Text segment ::
- Opening Delimiter -
Where Does US Plastic Waste End Up? Landfills, Incinerators, Exports, and Real Recycling in 2025

Where Does US Plastic Waste End Up? Landfills, Incinerators, Exports, and Real Recycling in 2025

Here’s the blunt truth: most of what you drop in the blue bin won’t come back as a bottle. The US makes tens of millions of tons of plastic trash every year, and the system still sends the bulk of it to landfills or the burner. Exports have shrunk since China’s 2018 ban, but they haven’t vanished. If you want the real map of where it all ends up-and how to bend your own footprint toward better outcomes-this breaks it down without the sugarcoating.

  • TL;DR: In 2025, the largest share of US plastic waste goes to landfills (about 70-75%). Energy-from-waste incinerators take roughly 12-18%. Actual recycling lands in the low single digits to high single digits (about 5-9%), mostly for PET (#1) and HDPE (#2). Exports of plastic scrap are down from 2017 peaks but still around 0.7-1.0 million tons a year-mainly to Canada, Mexico, and a smaller mix of Asian markets.
  • “Recyclable” on the label doesn’t mean it gets recycled. Only a few formats have steady domestic markets: clear PET bottles and HDPE jugs. Clamshells, films, foam, and black plastics are long shots.
  • Contamination is the system’s silent killer. A city’s curbside stream often has 17-25% junk. Clean, simple packaging survives; mixed, dirty, and tiny pieces get tossed.
  • You can change the destination. Prioritize reusable/refill formats, buy only truly recyclable plastics (#1 bottles and #2 jugs), and use store drop-offs for bags/film. Businesses: lock in end markets with contracts and proof, not just wishful specs.
  • Data is messy and lags. The patterns below are based on US EPA, National Academies, GAO, and trade data through 2024-2025. Ranges are honest, not hedged.

Where US plastic waste actually goes in 2025

The US generates a lot of plastic trash-on the order of 40-45 million tons a year. The National Academies reported the US was the top generator as far back as 2016, and the trend line hasn’t reversed. So where does it all land?

Below is a snapshot that reflects the current mix, blending the most recent US EPA “Facts and Figures” baseline (which still leans on 2018 methodology), the Government Accountability Office (2023), National Academies (2022), and 2022-2024 trade data. Think of the numbers as ranges that capture how the system behaves now.

Destination Share of US plastic waste What it means in practice Notes / sources
Landfill ~70-75% Most plastics are buried. Dirty, mixed, or non-marketable items get landfilled at MRFs and transfer stations. EPA (2018 baseline ~76% landfilled for plastics); patterns hold; higher generation since.
- Closing Delimiter -
What is needed ::
In the article on US plastic waste, what share of that waste goes to landfills in 2025?

Input data ::
- Opening Delimiter -
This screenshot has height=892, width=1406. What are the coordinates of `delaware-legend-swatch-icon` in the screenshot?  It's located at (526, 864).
- Closing Delimiter -
- Opening Delimiter -
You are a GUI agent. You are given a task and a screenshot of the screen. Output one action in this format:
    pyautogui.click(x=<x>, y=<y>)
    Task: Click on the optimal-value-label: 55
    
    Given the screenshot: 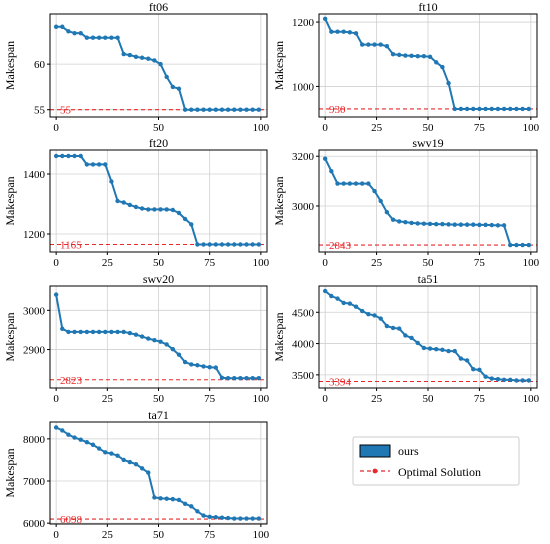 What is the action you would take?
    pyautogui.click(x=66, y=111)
- Closing Delimiter -
- Opening Delimiter -
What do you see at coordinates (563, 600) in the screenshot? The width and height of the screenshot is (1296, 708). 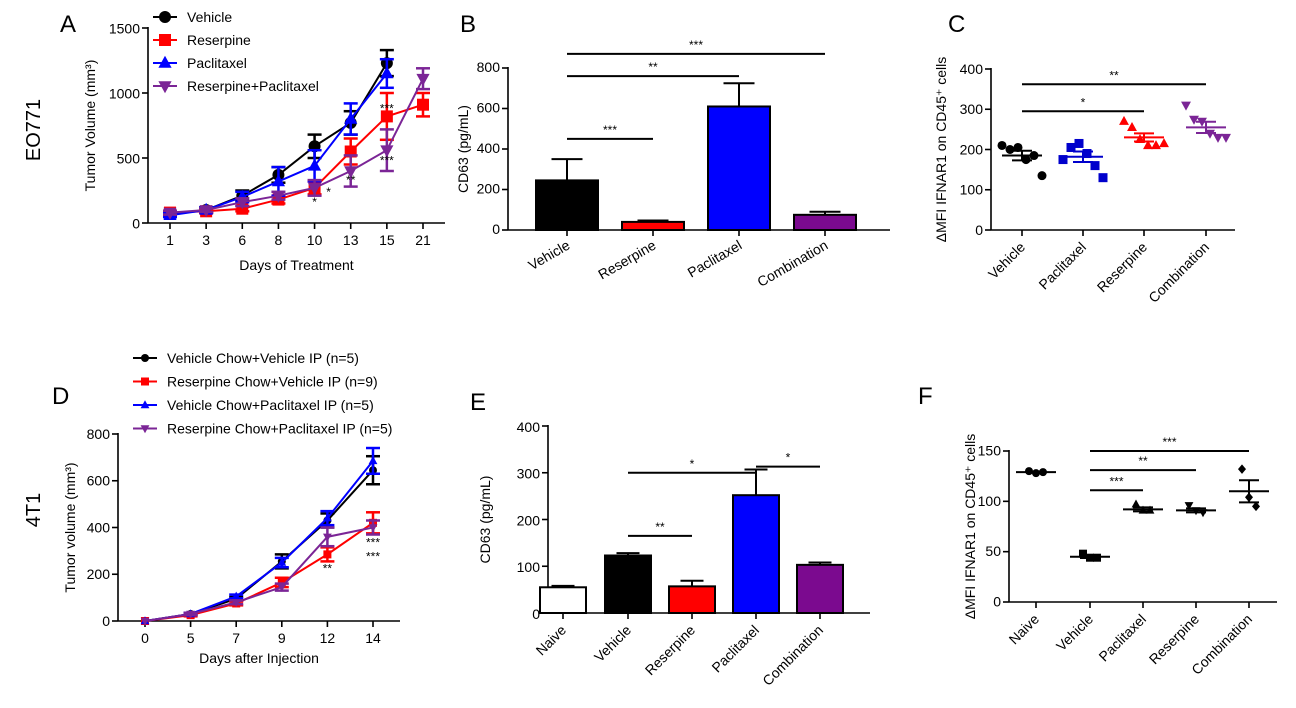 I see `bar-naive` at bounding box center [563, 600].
- Closing Delimiter -
Output for this task ::
About 70-75%.